1.Bedürfnis, Seufzer, Vorahnung

Abgesehen von dem Grundgedanken, dass die Vernunft in Beziehung zum Unendlichen steht, beeindrucken an der Aussage des Titels drei Worte: «Bedürfnis», so als könne die Vernunft gar nicht ohne Beziehung zum Unendlichen bestehen; «Sehnsucht» und «Vorahnung» (dass dieses Unendliche sich zeigt), denn in diesen zwei Worten liegt die ganze Menschlichkeit Don Giussanis, seine Beziehung zum Unendlichen und seine Religiosität.
Auch die Erfahrung der Freiheit wird oft eingeengt auf etwas Unpersönliches, «während die Freiheit wie ein Aufatmen ist, ein langer und tiefer Atemzug der auch dann befreiend wirkt, wenn man ein eingeengtes Leben führt; denn der menschliche Horizont wird vom Verhältnis zu den Dingen und dem Unendlichen bestimmt» (Don Giussani). So gewinnt bei der Beziehung zur Wirklichkeit immer das Unendliche die Oberhand, denn es gibt - wie wir in unserem eigenen Leben erfahren - viele Möglichkeiten, eingeengt zu leben.
In seinen Bekenntnissen schreibt der heilige Augustinus: «O ewige Wahrheit, o teure Ewigkeit, Du bist mein Gott, zu Dir seufze ich Tag und Nacht». Und der heilige Paulus sagt in seinem zweiten Brief an die Korinther: «Wir wissen: Wenn unser irdisches Zelt abgebrochen wird, dann haben wir eine Wohnung von Gott, ein nicht von Menschenhand errichtetes ewiges Haus im Himmel. Im gegenwärtigen Zustand seufzen wir und sehnen uns danach, mit dem himmlischen Haus überkleidet zu werden. Solange wir nämlich in diesem Zelt leben, seufzen wir unter schwerem Druck, weil wir nicht entkleidet, sondern überkleidet werden möchten, damit so das Sterbliche vom Leben verschlungen werde».
Wir können im Licht dessen, was Don Carrón 2005 bei den Exerzitien der Fraternität von der Sehnsucht gesagt hat, diese Vorstellung der Sehnsucht und des Seufzens aktualisieren, denn sicher ist im Wort «Seufzer» die Sehnsucht enthalten. Aber in diesem Seufzer liegt auch viel Schwermut: Es ist als ergreife uns die Sehnsucht ganz und gar - was wäre es sonst auch für eine Sehnsucht? Zugleich aber ist es, als wären wir uns letztlich bewusst, dass die Sehnsucht in diesem irdischen Leben nicht vollständig befriedigt werden kann. In der Tat bleibt das Geheimnis bis zuletzt Geheimnis.
Man muss an diesem Geheimnis als dem Wesen der Vernunft festhalten. Im Kapitel XV des Buchs Der religiöse Sinn erklärt Don Giussani, das Wesen der Vernunft sei die Kategorie der Möglichkeit und deshalb bestehe wahre Religiosität nicht darin, an Gott zu glauben, sondern für die Möglichkeit der Offenbarung offen zu sein. Und er fügt hinzu, das große Dogma der herrschenden Kultur sei die Unmöglichkeit der Offenbarung, also die Vernunftwidrigkeit.
Das Wort «Seufzer» im Sinne der Sehnsucht enthält nichts Sentimentales, sondern etwas sehr Dramatisches. In den Psalmen wird das deutlich: «Wie der Hirsch nach Wasser lechzt, so seufzt meine Seele nach dem lebendigen Gott». In der Tradition Dantes und der mittelalterlichen Dichtung meint das Wort «Seufzer» (italienisch sospiro) eine Anspannung in Richtung auf eine lebendige Gegenwart.

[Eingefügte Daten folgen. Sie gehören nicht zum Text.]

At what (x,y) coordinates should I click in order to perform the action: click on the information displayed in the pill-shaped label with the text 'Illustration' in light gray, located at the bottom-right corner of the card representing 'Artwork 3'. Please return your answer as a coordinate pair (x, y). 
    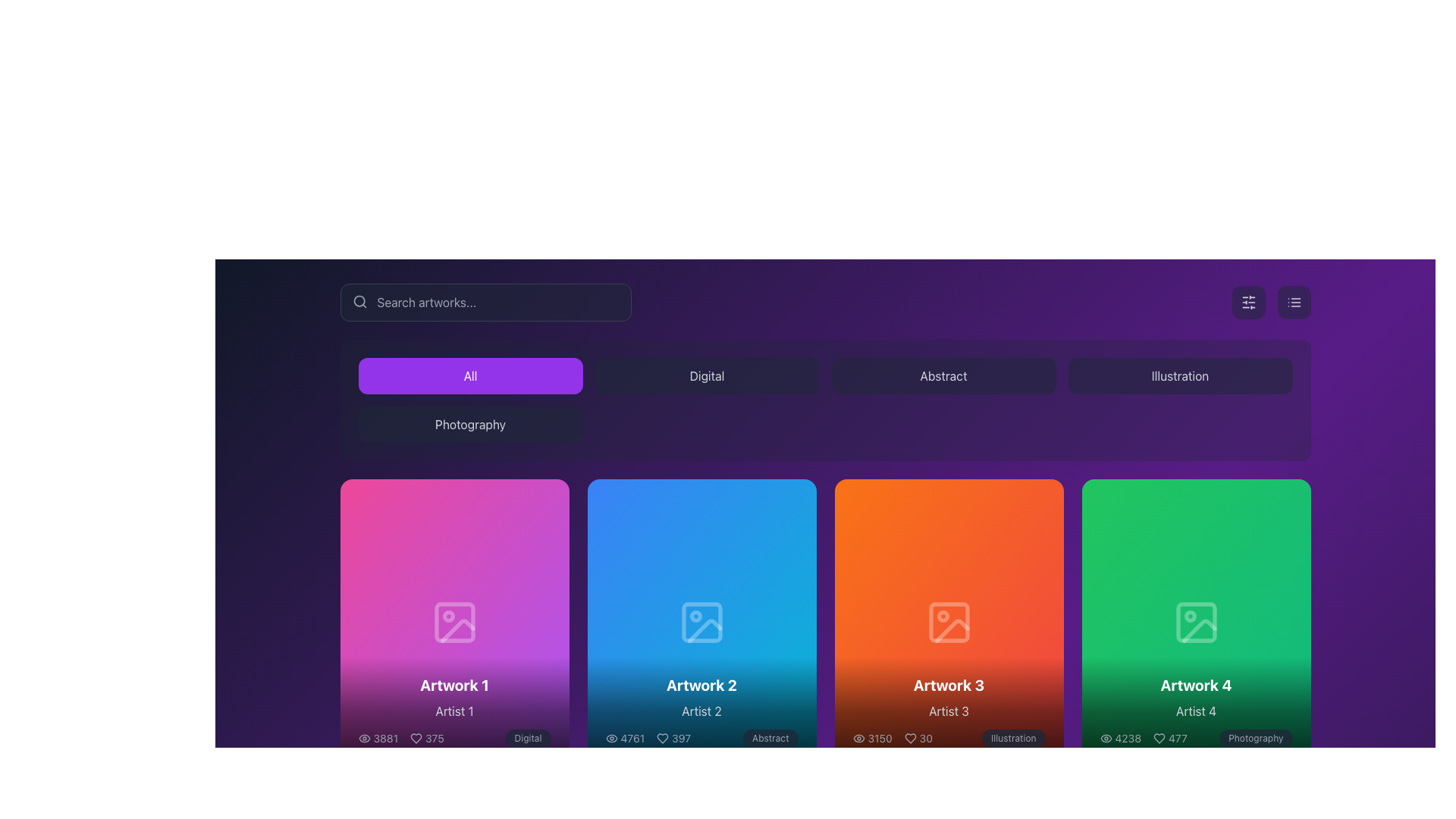
    Looking at the image, I should click on (1013, 737).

2. Die Feindschaft zwischen Vernunft und Geheimnis

Der Titel des Meeting rührt an den Kern der Moderne, die Feindschaft zwischen Vernunft und Geheimnis, wie Maritain feststellte. Der Rationalismus ist diese Leugnung der Beziehung Vernunft-Geheimnis, das heißt einer Vernunft, die nicht als Öffnung gegenüber allem verstanden wird. Vom kulturellen und existenziellen Gesichtpunkt aus liegt hier die große Herausforderung: Don Giussani hat einzig und allein dies versucht: eine Bresche in die Mauer einer rationalistischen Mentalität zu schlagen.
Sagt man, die Vernunft bedarf des Unendlichen, so heißt das, sie bedarf einer angemessenen Antwort. Das ist auch das Thema des Buchs Das Wagnis der Erziehung: Wenn man unter Erziehung nicht «hörig machen» versteht, sondern Einführung in die ganze Wirklichkeit und ihren Sinn, dann folgt aus der Frage nach der Vernunft als Bedürfnis nach dem Unendlichen auch die Bejahung der Vernunft als das Bedürfnis, vor der Wirklichkeit zu stehen und zu begreifen, was die Wirklichkeit ist, mit allen Folgen, die dies vom erzieherischen Gesichtspunkt aus hat.
Thomas von Aquin bemerkt, man könne von einem Bedürfnis vernünftigerweise zu der Behauptung gelangen, dass alles, wessen der Mensch bedarf auch existiert, weil es unmöglich ein sinnloses natürliches Verlangen geben kann. Wenn also der Mensch natürliches Verlangen nach Gott ist, dann existiert Gott. Denn sonst ist der Mensch ein sinnloses Verlangen. Das alles steht dem Nihilismus entgegen, denn die moderne Kultur behauptet mit Sartre: «Der Mensch ist also eine sinnlose Leidenschaft»; er ist Bedürfnis von etwas, das es nicht gibt.

3. Die Vernunft

Demgegenüber behauptet Dante, dass die Vernunft gerade als Vernunft zur Wahrheit gelangen kann (Paradies, IV). Das ist unter anderem ein katholisches Prinzip, das sogar in einem Dogma des I. Vatikanischen Konzils bestätigt wird.
Die Vernunft ist hier als Öffnung beschrieben, weil das Geheimnis keinen Dialog mit dem Ich führen kann, wenn das Ich nicht präsent ist. Und dadurch, dass wir Christen werden, schalten wir die Vernunft nicht aus. Gerade weil wir die wahre Vorstellung von Vernunft haben, können wir die Rationalisten herausfordern. Denn sie kennen das Wesen der Vernunft nur unvollständig.
Es gehört Mut dazu, die Vernunft in einem Augenblick aufzuwerten, in dem behauptet wird, sie habe nichts mehr zu sagen, sie sei am Ende, und wir müssten andere Ausdrucksformen finden, um uns verständigen zu können.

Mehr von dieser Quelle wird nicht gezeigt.